In the passage on AI use by China's military, change "military-industrial complex" to "defense industry" and give the text between "U.S.-based Insikt Group, the" and "and Alibaba Cloud.", inclusive.

(Document passage)

U.S.-based Insikt Group, the research division of threat intelligence consultancy Recorded Future, examined articles in PLA-affiliated media, research papers, patent applications, and procurement orders, and said the material showed the Chinese military’s “clear interest” in generative AI tools.

The report said the Chinese regime’s military-industrial complex is likely using large language models (LLMs) from a number of foreign companies, including Meta, OpenAI, Google DeepMind, Anthropic, BigScience, and domestic entities such as DeepSeek, Tsinghua University, Zhipu AI, and Alibaba Cloud.
The U.S. military is also investing in AI tools to improve its decision-making process and other warfighting capabilities. According to a Defense Department contracts document published on June 16, the Pentagon awarded OpenAI a $200 million contract to develop “prototype frontier AI capabilities to address critical national security challenges in both warfighting and enterprise domains.”
Throughout last year, U.S. Marines deployed to the Pacific tested a generative AI tool developed by Vannevar Labs, using the tool to sift through foreign intelligence.

(End Document passage)
(Given records)

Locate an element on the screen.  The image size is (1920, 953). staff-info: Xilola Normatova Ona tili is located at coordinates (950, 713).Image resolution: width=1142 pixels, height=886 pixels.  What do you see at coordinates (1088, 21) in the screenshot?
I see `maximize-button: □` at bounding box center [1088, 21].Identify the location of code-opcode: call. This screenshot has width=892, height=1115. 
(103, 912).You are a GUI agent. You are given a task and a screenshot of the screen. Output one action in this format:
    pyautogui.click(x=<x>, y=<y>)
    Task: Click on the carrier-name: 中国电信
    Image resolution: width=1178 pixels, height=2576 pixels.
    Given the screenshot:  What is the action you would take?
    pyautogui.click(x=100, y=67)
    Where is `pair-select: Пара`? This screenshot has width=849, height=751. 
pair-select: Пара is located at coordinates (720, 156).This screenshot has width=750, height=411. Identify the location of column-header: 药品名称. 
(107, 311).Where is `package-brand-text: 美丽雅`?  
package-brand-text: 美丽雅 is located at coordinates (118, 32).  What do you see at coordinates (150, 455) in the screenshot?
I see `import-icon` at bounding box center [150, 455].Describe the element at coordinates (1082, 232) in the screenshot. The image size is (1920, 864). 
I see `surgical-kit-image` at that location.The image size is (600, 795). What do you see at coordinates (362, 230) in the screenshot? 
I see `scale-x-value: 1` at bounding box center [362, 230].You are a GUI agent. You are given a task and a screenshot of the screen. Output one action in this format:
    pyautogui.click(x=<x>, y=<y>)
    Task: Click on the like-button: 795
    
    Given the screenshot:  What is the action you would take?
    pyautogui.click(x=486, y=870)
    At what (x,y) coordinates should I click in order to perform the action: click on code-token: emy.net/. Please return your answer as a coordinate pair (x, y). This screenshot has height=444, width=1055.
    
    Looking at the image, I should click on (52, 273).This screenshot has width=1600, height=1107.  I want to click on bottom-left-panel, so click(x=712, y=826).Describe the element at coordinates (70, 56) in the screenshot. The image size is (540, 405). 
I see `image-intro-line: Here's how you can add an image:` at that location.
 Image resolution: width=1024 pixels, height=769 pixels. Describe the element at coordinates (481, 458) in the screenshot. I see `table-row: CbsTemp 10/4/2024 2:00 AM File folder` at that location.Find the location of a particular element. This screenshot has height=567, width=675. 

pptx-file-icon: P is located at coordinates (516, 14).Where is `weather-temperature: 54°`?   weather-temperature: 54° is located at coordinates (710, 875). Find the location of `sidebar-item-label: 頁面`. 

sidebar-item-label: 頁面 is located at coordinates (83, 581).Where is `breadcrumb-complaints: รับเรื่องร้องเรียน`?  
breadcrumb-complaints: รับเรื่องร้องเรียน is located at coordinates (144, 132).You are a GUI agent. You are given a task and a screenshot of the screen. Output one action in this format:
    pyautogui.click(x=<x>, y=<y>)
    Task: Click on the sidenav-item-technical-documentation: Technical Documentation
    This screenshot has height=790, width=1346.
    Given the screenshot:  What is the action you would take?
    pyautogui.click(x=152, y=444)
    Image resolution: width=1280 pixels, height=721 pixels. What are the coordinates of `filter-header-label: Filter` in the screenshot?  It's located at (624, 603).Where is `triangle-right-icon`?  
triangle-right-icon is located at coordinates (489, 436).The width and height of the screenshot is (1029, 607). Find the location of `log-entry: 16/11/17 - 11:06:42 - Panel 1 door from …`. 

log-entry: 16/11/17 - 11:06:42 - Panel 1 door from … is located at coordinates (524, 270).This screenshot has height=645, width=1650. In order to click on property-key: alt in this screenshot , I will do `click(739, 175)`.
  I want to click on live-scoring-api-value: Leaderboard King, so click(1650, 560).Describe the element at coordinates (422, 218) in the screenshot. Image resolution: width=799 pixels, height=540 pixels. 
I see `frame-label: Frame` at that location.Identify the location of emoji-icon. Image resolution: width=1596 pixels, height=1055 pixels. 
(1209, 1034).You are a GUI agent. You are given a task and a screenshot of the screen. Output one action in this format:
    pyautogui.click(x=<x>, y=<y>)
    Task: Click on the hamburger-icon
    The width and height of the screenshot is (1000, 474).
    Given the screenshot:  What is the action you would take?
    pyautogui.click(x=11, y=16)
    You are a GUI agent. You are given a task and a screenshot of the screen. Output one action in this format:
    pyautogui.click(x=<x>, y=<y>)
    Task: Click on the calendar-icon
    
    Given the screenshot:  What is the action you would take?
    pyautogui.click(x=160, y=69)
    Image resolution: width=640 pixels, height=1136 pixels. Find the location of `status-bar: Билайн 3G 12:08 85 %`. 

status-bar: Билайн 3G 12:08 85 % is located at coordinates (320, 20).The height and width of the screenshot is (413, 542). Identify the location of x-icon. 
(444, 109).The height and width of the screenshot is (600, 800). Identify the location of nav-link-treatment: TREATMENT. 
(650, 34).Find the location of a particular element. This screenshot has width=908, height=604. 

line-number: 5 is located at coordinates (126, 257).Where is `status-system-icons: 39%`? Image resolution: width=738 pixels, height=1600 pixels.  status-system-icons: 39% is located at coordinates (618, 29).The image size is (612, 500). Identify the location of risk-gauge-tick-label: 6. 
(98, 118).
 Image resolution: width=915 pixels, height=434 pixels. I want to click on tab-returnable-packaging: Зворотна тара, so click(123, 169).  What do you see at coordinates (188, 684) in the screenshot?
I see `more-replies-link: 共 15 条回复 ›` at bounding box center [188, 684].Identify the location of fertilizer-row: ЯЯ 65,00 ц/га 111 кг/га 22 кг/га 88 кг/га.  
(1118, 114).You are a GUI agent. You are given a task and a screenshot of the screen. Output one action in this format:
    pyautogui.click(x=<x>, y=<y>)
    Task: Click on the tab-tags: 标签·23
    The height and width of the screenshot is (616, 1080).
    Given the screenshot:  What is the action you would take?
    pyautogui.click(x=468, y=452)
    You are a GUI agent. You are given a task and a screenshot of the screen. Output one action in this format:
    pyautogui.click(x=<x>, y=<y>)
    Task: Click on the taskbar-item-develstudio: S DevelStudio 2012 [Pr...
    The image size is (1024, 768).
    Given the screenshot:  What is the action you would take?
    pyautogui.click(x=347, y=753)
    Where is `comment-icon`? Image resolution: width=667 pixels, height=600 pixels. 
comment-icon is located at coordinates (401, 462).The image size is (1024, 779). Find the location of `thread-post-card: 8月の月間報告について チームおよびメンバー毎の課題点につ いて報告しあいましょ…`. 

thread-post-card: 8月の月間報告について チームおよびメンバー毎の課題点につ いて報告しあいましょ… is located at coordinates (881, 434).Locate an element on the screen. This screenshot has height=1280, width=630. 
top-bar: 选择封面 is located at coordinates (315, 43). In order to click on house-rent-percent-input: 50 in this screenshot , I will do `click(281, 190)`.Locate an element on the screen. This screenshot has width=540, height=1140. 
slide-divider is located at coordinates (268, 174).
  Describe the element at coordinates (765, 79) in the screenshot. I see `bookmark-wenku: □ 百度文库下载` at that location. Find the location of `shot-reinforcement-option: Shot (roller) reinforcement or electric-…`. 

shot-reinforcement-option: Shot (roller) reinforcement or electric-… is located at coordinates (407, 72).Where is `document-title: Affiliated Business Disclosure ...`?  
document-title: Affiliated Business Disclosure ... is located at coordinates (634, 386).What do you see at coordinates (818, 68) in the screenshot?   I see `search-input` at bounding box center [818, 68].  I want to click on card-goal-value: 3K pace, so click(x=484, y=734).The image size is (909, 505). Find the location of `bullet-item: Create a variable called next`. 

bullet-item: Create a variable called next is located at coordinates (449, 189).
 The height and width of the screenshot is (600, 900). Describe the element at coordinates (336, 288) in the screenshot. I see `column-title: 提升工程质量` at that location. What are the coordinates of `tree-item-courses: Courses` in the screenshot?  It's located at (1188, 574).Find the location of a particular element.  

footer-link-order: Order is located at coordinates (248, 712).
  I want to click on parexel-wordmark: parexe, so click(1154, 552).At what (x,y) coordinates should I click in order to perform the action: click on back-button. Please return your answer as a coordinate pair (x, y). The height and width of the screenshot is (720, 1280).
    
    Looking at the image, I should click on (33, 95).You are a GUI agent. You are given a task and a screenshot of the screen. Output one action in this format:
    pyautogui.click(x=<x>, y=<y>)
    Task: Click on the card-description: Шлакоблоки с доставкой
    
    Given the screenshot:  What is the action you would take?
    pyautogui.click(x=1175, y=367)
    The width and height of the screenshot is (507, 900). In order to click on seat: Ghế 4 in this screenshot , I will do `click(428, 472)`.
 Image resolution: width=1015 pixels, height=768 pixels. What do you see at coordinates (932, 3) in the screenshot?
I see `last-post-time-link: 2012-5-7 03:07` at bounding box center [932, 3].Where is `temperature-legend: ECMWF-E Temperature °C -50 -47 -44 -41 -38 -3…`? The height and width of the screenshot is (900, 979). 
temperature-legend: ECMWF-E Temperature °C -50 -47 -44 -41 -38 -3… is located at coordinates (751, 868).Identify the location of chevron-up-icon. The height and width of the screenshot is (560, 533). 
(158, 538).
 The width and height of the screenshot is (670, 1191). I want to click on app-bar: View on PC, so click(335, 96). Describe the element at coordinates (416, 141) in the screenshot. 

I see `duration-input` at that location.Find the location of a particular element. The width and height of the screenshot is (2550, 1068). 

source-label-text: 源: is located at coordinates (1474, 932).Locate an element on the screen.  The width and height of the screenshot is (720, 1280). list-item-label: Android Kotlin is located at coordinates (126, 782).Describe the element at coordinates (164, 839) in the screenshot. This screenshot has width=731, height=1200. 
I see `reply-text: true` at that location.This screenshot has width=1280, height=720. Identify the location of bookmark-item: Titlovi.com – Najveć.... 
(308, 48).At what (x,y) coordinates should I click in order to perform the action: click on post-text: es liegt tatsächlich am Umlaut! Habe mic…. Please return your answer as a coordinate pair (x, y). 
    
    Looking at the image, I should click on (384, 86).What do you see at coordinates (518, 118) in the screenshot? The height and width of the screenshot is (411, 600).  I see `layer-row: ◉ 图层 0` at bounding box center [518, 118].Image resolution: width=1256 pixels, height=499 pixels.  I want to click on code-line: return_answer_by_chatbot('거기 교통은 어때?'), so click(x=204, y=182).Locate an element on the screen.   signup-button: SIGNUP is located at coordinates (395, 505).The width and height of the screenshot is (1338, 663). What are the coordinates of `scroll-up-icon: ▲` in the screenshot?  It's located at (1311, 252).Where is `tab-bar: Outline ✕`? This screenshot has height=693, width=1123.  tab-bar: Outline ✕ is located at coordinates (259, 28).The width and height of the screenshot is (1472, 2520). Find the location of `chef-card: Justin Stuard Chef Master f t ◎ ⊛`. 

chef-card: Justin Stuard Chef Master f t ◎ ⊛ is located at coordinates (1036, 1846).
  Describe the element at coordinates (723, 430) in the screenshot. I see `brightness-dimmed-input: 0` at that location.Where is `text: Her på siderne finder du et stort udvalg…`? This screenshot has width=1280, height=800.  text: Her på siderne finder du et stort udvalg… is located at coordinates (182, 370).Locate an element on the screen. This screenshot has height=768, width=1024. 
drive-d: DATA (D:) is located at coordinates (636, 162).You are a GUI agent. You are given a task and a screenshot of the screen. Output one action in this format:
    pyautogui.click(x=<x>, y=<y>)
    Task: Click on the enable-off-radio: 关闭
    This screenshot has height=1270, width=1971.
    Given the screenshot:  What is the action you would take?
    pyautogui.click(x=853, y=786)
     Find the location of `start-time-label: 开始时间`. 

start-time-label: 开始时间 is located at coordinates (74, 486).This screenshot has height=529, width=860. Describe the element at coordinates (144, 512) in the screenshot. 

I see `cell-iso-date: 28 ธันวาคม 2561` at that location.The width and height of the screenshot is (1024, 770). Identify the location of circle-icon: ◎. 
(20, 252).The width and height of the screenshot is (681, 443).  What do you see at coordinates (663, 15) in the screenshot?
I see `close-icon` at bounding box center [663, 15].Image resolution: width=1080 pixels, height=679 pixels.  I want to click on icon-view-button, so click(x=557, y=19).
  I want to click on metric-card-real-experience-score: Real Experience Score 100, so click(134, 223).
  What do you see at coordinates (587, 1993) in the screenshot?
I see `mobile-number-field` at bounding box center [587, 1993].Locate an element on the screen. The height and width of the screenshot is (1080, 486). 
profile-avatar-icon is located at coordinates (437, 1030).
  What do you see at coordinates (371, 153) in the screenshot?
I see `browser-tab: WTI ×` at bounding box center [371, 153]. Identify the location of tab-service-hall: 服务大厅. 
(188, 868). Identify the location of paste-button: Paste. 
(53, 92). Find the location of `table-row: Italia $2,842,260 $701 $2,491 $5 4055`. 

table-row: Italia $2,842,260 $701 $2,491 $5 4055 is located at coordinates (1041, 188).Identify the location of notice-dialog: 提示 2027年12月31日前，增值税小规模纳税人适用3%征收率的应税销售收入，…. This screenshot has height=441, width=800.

(End Given records)

*Output of the exercise:*
U.S.-based Insikt Group, the research division of threat intelligence consultancy Recorded Future, examined articles in PLA-affiliated media, research papers, patent applications, and procurement orders, and said the material showed the Chinese military’s “clear interest” in generative AI tools.

The report said the Chinese regime’s defense industry is likely using large language models (LLMs) from a number of foreign companies, including Meta, OpenAI, Google DeepMind, Anthropic, BigScience, and domestic entities such as DeepSeek, Tsinghua University, Zhipu AI, and Alibaba Cloud.